Project 1

Project Description

Sergei Mikhailovich Prokudin-Gorskii (1863-1944) was a pioneer photographer in the 20th century. He envisioned color photography in a monochrome world, and he took actions by recording three exposures of every scene onto a glass plate using a red, a green, and a blue filter. His photos depicted the last years of the Russian Empire. They were purchased in 1948 by the Library of Congress, digitized, colored, and made public online.

The goal in this project is to take the digitized Prokudin-Gorskii glass plate images (three monochrome ones) and, using image processing techniques, automatically produce a single color image with as few visual artifacts as possible.

The challenge I have to solve is image alignment, since it is rarely possible to ask an object to remain stationary as Prokudin-Gorskii took his three monochrome photos, which is also the key flaw in his strategy.

Small Size Image Alignment (exhaustive search)

For small size images (jpg format), in which the total number of pixels of a monochrome photo is usually around 120k, I used exhaustive search in looking for the best alignment. Using the blue filter channel as reference, I aligned red and green filter channels by circular translating a search window of [-15, 15] in both the x and y axes according to either sum of squared distance (SSD) or normalized cross correlation (NCC) similarity score metric. In addition, I implemented the option to crop 2% on all four sides in each of the monochrome photos before alignment, in order to remove the impacts of black borders.
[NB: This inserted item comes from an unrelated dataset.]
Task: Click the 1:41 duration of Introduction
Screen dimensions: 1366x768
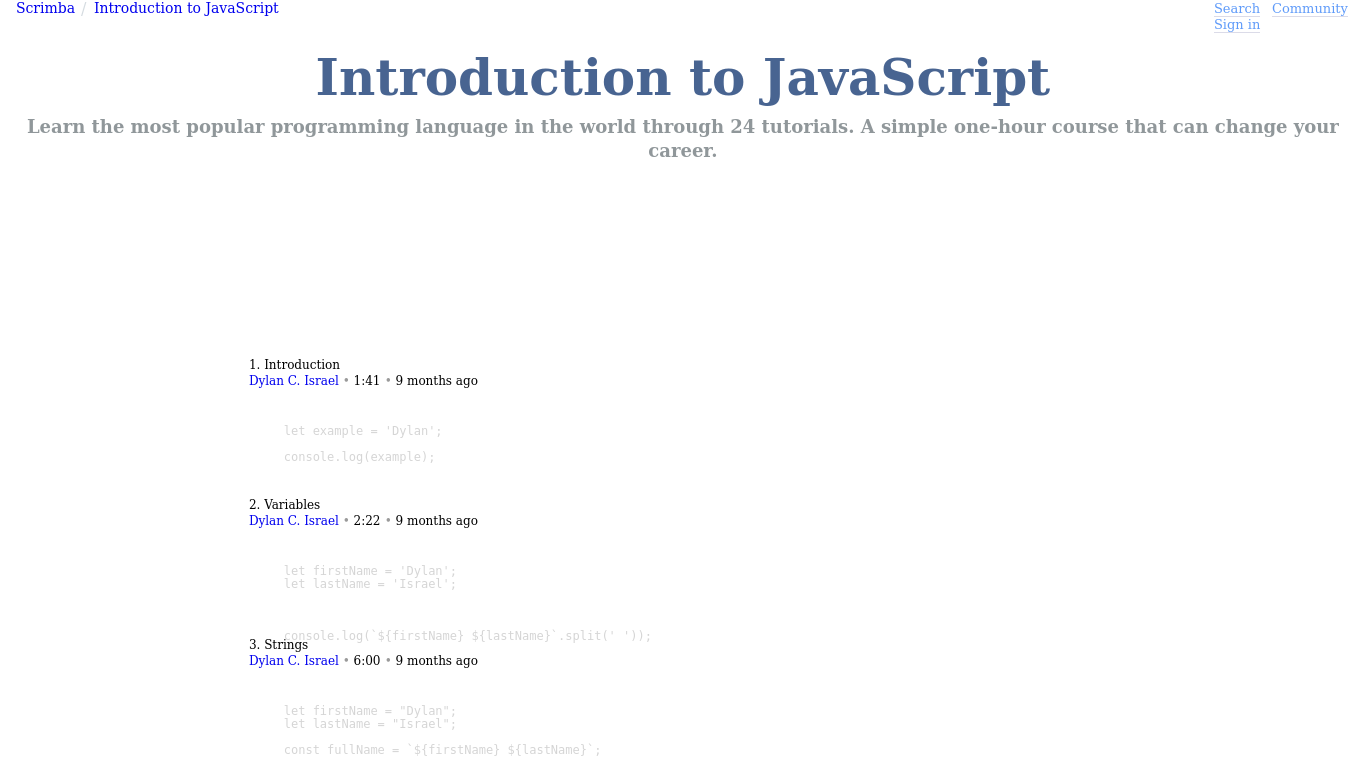Action: tap(366, 381)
From my experience, the two similarity score metrics do not have a difference in results, but the choice in cropping does. Below are example small size images, which include the best red and green channel displacements as well as whether they are cropped.


cathedral

original

green translation: [1, -1]
red translation: [7, -1]
no crop

green translation: [5, 2]
red translation: [11, 3]
crop


monastery

original

green translation: [-6, 0]
red translation: [9, 1]
no crop

green translation: [-3, 0]
red translation: [3, 2]
crop


tobolsk

original

green translation: [3, 2]
red translation: [6, 3]
no crop

green translation: [3, 2]
red translation: [6, 3]
crop


As shown above, cropping performs better than no cropping in cathedral and monastery. The two methods perform equally well in tobolsk.

Large Size Image Alignment (pyramid search)
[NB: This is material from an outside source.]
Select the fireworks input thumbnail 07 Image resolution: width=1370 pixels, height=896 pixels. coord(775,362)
For large size images (tif format), in which the total number of pixels of a monochrome photo is usually around 10 million, exhaustive search becomes terribly expensive computationally. To solve this challenge, I implemented an image pyramid algorithm.

After dividing the original photo Prokudin-Gorskii took into three monochrome ones, my image pyramid algorithm first downscales each image to the coarsest level, where the total number of pixels is less than 90k. At the coarsest level, I used exhaustive search, the same method used in small size image alignment, in a window of [-15, 15] for alignment. Then I upscales the image by a factor of 2 until it reaches the original image size. At each step in upscaling, I first double the best displacement found in the previous coarser level, then I refine this displacement in a search window of [-5, 5].

Similar to small size image alignment, I incorporated SSD and NCC as two similarity score metrics, as well as the option to crop 2% on all four sides in each of the monochrome photos before alignment. According to results, cropping always produces at least as well as the no cropping ones. In addition, the two similarity score metrics do not have significant performance differences. The computation cost for each color image generation is roughly 20 seconds.


harvesters

green translation: [60, 15]
red translation: [126, 13]

icon

green translation: [40, 17]
red translation: [89, 23]

sculpture

green translation: [33, -11]
red translation: [139, -26]

three generations

green translation: [52, 5]
red translation: [112, 7]


train

green translation: [43, 0]
red translation: [93, 31]

church

green translation: [12, -8]
red translation: [25, -14]

lady

green translation: [56, -6]
red translation: [114, -16]

melons

green translation: [82, 4]
red translation: [155, -1]


onion church

green translation: [52, 22]
red translation: [110, -1]

self portrait

green translation: [113, -2]
red translation: [64, -6]

emir

green translation: [50, 23]
red translation: [38, 31]


As shown above, the alignment performance is perfect in harvesters, icon, sculpture, three generations, and train. My pyramid algorithm works fine in church, lady, melons, and onion church, while it fails in self portrait and emir. If I change the cropping percentage from 2% to 5%, then church, lady, and onion church become perfect while harvesters and sculpture become fine.

In self portrait and emir, it seems that one of the three monochrome photos is shifting to the top from the other two. I think that maybe adding edges and gradients to my alignment features (red, green, blue) would solve the problem.

Other Image Results


adobe wall

green translation: [3, 0]
red translation: [3, 0]

cliff castle

green translation: [-1, 0]
red translation: [15, 0]

catholic monastery

green translation: [49, -3]
red translation: [101, -3]

floodgates

green translation: [48, 3]
red translation: [91, 3]


These four images are taken from the Prokudin-Gorskii collection. Adobe wall and cliff castle are used to demonstrate small size image alignment, while catholic monastery and floodgates are used to test my pyramid algorithm.